Walkthrough With Data

Prerequisites

  1. How To Get DGA
  2. How To Build DGA
  3. How To Deploy DGA

Let's Get Started

In this example, we will be running Leaf Compression with DGA.

First, let's get some sample data. Already have data you want to use? That's great! Make sure it follows this format and it will work with DGA.


    $ wget http://sotera.github.io/distributed-graph-analytics/data/example.csv

If everything checks out! We can now copy our data set to a directory in hdfs. For this example we will create a directory in tmp for the input. You don't need to use this directory all the time.

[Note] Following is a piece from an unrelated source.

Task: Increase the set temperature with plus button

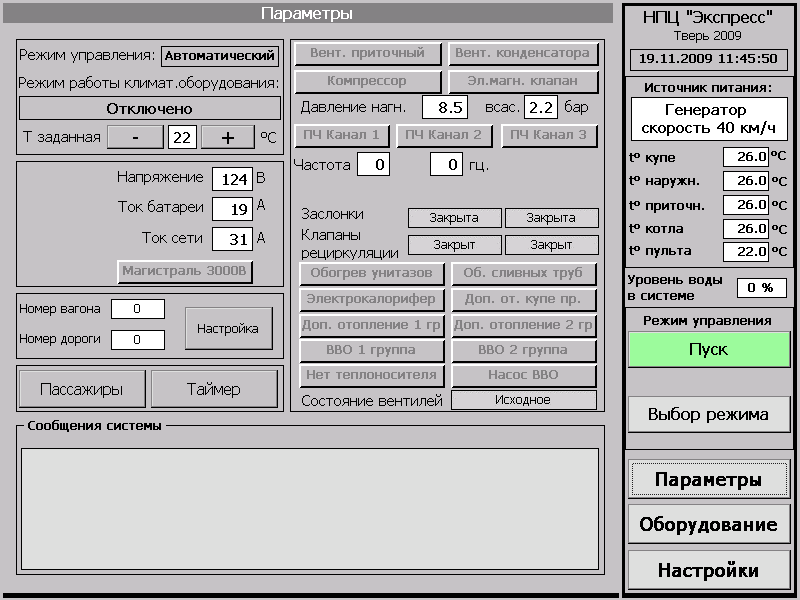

    $ hadoop fs -mkdir -p /tmp/dga/lc/input/

No need to create the output directory. That will be done for us when our job is complete.

Now let's copy our data onto hdfs.


    $ hadoop fs -copyFromLocal example.csv /tmp/dga/lc/input/

Finally, we can now run our analytic! The command below uses the built in DGARunner to run Leaf Compression.


    $ cd /opt/dga/
    $ ./bin/dga-giraph lc /tmp/dga/lc/input/ /tmp/dga/lc/output/ -w 1 -ca io.edge.reverse.duplicator=true

The command above, runs the dga-giraph-0.0.1.jar and executes the DGARunner class. It passes in 5 command line arguments.

Is it done yet? If so, lets see the results!


    $ cd
    $ mkdir results/
    $ cd results
    $ hadoop fs -copyToLocal /tmp/dga/lc/output/* .

What are all these parts? Don't worry, let's make them one! Note: You might need to open up a subdirectory to see the parts. Use the cd command to navigate.


    $ cat part-* >> bigfile.txt
    $ vi bigfile.txt

And there you have it! You ran your first analytic with DGA!